Brian Troudy, director of networking and infrastructure, says the district now has 3,500 LG zero clients running in labs across 49 schools in a district that has about 55,000 students and 5,000 teachers and staff.
“We were looking to replace and streamline the management of desktops in the labs, plus we needed more processing power for VDI,” Troudy says. “Our old system simply couldn’t run 300 to 400 concurrent VDI sessions, and the result was the students wouldn’t use the VDI system.”
Now, the district runs a Nimble storage array for its VDI, file server, SQL databases and virtualized servers. Practically everyone uses VDI now, and users experience response times of under a millisecond on database queries.

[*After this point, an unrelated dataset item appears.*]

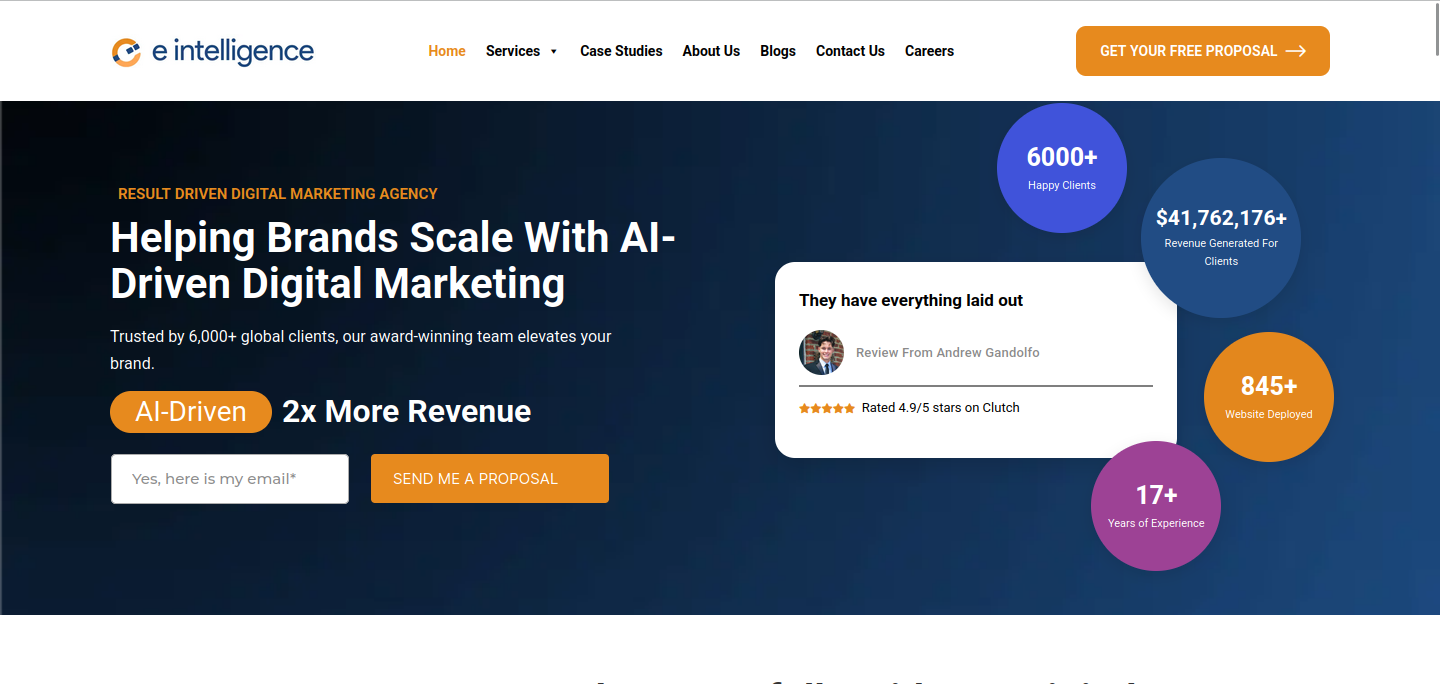Expand the Services dropdown arrow
Viewport: 1440px width, 684px height.
click(x=554, y=52)
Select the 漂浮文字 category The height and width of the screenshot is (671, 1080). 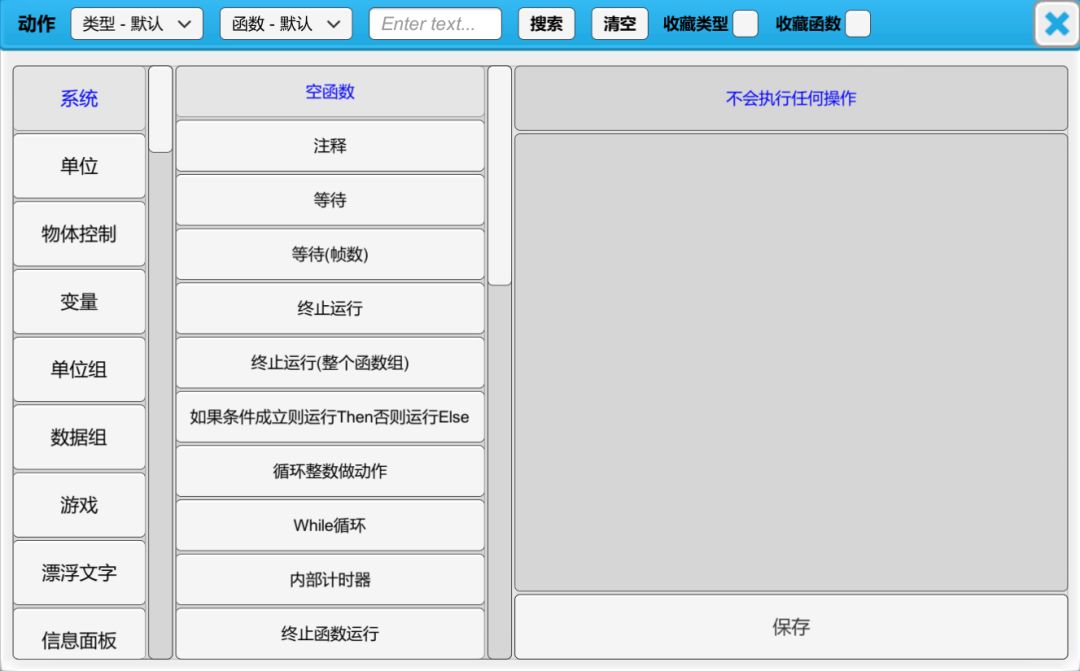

The Nimble system has a unique architecture in which the system stores all the data in both flash and spinning disks. Reads (queries) are run in flash, and the data also resides as a redundant backup on spinning disks. To improve response times, the system sends frequently accessed data to the front of the cache on the flash drives.
“It’s made a night-and-day difference,” says Troudy, who adds that he now has the storage infrastructure in place to expand VDI across the district.
Eric Burgener, research director for IDC’s storage practice, says that while hybrid arrays remain popular with many organizations, ultimately all-flash units will replace the hybrid products currently offered by manufacturers. Recent IDC research shows that 18 percent of organizations already use all-flash arrays, while 23 percent use hybrid arrays. Another 37 percent use existing spinning disks with flash drives added as cache.
“People move slowly when mission-critical applications are at stake. Plus, there’s a comfort level with spinning disks,” says Burgener. “Overall, we expect the transition to all-flash for primary storage environments to take five to seven years.”
The percentage of IT managers who currently use flash in their external storage environment
SOURCE:IDC, “Storage Purchasing Intentions Survey,” July 2014
At Putnam City Schools in Oklahoma City, the district runs 2.4 terabytes of flash as the fastest tier in a three-tier system.
“We use profiles to allow access to the tiers; data that is not sensitive to access times is not allowed onto the flash tier,” explains Cory Boggs, executive director of IT services.
Boggs says the district uses the flash mostly to absorb database writes and to store the most frequently accessed data. This includes Oracle databases, Microsoft Exchange and the student information system data.
“It is critical that the databases in which the student information system data reside responds quickly, as it is written to thousands of times an hour by thousands of users — teachers, secretaries, administrators, principals and the student accounting staff,” Boggs adds.
Multiple Flash Flavors
Eric Burgener, research director for IDC’s storage practice, outlines the three prevailing flash storage options available today.
All-flash arrays: Products such as the EMC XtremIO and IBM FlashSystem 840 are geared to mission-critical database and business applications that need the fastest processing available.
All-flash configurations of hybrid arrays: Manufacturers target these devices for organizations that seek more mature data services in an all-flash array, such as snapshots, clones, replication, thin provisioning, encryption and quality of service. The Hitachi Data Systems Hitachi Accelerated Flash Storage offers a good example.
Hybrid systems: Systems such as the EMC VMAX offer some flash capabilities for mission-critical applications and spinning disks to offload shared drives or documents.